> _Exercise details_: From the listing below, extract each line containing the string "Microsoft".

> _Given records_:
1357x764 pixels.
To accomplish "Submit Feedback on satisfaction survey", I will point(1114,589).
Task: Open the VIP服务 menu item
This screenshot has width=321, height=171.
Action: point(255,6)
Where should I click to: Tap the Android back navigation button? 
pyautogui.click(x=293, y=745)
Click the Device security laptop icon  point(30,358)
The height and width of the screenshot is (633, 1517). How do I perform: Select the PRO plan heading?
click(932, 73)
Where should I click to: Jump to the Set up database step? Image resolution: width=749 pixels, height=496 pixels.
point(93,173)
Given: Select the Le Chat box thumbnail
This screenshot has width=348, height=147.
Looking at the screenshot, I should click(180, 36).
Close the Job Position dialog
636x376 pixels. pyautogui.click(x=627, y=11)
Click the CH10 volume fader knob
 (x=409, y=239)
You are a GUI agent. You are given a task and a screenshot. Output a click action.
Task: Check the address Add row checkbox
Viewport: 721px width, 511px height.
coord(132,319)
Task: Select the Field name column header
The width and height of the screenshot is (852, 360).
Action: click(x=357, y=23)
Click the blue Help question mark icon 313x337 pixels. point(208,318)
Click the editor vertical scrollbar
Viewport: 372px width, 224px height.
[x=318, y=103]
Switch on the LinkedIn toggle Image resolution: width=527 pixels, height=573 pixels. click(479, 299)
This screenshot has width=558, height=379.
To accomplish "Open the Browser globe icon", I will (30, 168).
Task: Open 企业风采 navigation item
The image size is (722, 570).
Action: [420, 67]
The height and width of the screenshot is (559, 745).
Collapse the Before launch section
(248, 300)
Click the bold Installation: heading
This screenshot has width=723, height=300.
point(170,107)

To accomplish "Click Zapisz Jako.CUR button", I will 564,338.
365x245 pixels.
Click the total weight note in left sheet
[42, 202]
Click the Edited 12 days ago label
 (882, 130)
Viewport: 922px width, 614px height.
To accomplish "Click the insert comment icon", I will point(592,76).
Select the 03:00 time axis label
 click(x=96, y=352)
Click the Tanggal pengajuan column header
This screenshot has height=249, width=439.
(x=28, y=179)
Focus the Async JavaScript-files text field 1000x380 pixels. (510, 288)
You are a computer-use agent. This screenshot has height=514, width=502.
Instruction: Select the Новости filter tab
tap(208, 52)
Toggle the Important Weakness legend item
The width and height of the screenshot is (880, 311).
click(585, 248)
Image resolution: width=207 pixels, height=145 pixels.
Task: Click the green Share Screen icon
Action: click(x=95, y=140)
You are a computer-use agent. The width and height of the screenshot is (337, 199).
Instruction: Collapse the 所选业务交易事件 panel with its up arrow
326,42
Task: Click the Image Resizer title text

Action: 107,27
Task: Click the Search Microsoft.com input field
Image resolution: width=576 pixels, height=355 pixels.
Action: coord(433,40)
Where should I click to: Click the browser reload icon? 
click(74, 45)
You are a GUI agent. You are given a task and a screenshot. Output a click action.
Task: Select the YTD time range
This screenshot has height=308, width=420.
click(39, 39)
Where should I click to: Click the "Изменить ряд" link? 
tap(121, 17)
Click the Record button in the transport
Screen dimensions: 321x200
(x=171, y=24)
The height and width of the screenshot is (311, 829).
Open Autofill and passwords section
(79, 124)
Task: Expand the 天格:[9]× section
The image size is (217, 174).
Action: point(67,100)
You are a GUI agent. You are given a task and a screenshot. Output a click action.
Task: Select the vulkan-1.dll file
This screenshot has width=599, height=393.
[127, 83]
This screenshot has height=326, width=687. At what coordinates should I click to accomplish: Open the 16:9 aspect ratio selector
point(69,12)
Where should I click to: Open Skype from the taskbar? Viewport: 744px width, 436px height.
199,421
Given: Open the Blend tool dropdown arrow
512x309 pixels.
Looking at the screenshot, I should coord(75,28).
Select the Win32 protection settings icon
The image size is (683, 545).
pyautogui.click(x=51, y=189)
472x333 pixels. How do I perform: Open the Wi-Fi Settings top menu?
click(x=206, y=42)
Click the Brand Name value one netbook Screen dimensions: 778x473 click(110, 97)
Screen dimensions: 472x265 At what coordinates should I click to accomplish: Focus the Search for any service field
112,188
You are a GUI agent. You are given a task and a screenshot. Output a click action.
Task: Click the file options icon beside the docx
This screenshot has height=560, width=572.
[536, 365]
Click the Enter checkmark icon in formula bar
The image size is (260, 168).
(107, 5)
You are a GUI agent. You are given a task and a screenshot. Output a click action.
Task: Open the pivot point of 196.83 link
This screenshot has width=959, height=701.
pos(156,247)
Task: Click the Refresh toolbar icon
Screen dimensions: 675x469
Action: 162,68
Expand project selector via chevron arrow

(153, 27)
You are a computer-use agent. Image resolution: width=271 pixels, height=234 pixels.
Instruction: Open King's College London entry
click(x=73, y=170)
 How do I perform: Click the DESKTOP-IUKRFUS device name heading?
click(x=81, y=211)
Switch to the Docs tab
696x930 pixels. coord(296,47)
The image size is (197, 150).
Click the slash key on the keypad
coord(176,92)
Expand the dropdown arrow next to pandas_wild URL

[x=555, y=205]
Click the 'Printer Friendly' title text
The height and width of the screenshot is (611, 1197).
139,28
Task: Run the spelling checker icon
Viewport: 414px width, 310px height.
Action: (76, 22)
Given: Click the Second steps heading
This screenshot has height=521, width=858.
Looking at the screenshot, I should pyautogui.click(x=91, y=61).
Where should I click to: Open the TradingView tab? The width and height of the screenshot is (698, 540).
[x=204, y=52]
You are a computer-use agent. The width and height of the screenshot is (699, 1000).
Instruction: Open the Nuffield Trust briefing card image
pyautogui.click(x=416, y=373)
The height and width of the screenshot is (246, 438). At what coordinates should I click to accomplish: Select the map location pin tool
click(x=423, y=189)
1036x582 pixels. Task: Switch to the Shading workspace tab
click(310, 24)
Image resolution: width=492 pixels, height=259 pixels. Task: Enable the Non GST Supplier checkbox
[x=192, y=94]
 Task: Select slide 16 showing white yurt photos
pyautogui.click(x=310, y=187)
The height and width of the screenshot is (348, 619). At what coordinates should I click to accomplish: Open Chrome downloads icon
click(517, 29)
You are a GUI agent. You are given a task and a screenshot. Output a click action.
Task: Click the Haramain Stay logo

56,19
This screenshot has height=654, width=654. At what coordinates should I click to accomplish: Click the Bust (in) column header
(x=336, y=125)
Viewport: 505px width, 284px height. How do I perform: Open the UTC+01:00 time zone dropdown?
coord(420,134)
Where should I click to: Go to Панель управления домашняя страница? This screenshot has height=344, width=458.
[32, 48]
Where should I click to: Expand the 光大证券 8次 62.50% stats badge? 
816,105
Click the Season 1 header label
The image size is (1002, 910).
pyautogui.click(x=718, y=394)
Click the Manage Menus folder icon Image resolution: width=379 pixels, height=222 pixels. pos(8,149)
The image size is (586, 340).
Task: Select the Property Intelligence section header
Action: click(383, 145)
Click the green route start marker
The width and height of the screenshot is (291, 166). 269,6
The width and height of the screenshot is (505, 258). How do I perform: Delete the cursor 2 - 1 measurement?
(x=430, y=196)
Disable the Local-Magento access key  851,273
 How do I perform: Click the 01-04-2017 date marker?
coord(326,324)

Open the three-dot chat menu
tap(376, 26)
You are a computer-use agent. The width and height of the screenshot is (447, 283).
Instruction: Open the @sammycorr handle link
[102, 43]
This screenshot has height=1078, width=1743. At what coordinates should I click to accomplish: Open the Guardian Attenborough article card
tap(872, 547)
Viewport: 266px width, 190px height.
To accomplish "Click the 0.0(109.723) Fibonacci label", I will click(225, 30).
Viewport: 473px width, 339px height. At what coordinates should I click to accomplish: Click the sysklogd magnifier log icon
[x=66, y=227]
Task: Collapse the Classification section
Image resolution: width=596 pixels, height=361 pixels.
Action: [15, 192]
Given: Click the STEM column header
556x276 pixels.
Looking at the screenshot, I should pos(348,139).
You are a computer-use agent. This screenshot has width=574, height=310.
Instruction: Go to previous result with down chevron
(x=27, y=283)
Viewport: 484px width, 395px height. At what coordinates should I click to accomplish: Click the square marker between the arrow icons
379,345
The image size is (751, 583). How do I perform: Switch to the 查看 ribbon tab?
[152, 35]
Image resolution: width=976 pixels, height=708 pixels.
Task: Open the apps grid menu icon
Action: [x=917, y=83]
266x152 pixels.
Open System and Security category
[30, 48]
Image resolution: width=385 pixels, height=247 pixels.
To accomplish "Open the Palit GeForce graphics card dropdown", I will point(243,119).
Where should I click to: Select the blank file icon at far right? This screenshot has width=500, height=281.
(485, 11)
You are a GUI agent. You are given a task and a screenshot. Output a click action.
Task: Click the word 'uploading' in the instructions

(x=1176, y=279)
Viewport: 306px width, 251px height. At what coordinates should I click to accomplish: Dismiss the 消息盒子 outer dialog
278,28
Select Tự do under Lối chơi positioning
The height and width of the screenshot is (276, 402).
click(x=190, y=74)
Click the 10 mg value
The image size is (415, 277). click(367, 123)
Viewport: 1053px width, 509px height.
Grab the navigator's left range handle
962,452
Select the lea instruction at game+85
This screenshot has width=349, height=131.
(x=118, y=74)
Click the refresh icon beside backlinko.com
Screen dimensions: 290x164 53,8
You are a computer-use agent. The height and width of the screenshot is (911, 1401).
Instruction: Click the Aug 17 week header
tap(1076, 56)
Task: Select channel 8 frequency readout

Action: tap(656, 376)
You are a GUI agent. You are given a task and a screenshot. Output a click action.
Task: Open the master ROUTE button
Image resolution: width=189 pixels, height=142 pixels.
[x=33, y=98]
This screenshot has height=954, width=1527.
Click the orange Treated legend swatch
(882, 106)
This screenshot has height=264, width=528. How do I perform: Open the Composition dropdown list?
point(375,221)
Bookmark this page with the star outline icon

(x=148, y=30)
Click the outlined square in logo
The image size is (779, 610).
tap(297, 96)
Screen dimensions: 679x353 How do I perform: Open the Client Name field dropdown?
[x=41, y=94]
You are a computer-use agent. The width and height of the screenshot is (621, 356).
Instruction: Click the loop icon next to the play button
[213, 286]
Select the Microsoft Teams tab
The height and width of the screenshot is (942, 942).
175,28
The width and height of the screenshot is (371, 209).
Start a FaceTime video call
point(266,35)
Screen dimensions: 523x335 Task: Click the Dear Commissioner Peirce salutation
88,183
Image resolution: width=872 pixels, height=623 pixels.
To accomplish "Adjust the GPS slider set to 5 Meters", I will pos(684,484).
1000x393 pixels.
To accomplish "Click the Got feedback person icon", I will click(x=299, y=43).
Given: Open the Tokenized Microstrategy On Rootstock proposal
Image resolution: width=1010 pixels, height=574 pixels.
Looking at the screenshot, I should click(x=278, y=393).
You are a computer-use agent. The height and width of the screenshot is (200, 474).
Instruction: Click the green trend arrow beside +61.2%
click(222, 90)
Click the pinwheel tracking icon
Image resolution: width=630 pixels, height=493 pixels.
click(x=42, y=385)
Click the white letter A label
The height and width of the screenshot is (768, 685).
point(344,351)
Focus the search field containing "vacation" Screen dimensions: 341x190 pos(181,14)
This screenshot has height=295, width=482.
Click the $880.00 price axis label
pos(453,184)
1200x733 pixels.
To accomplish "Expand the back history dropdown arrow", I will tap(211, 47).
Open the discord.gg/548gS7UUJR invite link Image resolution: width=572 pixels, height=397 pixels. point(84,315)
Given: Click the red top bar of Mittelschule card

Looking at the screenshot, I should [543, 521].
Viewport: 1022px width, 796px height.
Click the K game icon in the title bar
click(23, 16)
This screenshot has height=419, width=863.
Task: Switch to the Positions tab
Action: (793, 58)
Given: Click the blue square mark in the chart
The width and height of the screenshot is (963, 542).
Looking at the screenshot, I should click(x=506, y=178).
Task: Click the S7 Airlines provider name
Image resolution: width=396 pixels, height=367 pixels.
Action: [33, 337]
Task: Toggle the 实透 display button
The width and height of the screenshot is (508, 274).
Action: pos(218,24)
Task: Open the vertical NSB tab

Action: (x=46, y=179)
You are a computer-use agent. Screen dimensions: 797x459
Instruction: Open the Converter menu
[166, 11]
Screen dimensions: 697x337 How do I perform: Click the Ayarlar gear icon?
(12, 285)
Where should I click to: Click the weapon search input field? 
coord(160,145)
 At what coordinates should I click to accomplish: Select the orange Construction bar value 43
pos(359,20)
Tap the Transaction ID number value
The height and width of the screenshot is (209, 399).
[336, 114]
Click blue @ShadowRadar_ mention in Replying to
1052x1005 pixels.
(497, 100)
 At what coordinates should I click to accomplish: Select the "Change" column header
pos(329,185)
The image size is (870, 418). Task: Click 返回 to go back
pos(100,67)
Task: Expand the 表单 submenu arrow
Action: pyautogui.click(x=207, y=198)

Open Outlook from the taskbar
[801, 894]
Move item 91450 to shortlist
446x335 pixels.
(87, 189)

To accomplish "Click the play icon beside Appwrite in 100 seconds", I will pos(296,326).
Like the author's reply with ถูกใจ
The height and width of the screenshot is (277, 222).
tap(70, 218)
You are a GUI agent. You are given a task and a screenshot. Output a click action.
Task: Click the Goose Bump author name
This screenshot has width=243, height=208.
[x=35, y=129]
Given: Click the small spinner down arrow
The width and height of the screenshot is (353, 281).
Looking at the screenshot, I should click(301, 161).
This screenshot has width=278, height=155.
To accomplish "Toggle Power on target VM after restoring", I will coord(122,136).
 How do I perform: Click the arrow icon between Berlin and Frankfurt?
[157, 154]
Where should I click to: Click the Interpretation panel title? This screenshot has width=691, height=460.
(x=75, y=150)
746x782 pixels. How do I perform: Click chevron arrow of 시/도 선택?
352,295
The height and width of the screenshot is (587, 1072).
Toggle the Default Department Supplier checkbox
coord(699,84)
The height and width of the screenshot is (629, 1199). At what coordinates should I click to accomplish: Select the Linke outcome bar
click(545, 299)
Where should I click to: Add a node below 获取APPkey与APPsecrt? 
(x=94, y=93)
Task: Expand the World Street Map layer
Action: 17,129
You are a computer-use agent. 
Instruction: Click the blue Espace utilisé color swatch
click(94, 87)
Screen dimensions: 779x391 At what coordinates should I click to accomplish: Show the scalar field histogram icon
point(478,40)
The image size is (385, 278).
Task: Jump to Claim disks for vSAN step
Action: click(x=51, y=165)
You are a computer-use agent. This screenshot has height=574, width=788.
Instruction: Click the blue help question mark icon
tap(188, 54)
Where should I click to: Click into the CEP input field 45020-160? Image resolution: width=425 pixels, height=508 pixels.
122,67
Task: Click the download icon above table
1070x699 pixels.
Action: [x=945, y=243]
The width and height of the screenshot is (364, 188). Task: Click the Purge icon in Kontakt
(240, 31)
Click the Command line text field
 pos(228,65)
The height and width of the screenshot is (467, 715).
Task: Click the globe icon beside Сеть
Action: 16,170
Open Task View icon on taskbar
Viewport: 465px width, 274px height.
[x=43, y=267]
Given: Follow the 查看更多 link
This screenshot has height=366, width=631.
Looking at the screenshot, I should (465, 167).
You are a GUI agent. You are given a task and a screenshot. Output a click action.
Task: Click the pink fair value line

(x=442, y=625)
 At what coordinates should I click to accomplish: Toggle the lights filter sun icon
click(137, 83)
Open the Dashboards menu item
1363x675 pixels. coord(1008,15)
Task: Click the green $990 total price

> _Task solution_:
Task: Click the Search Microsoft.com input field
Select the Microsoft Teams tab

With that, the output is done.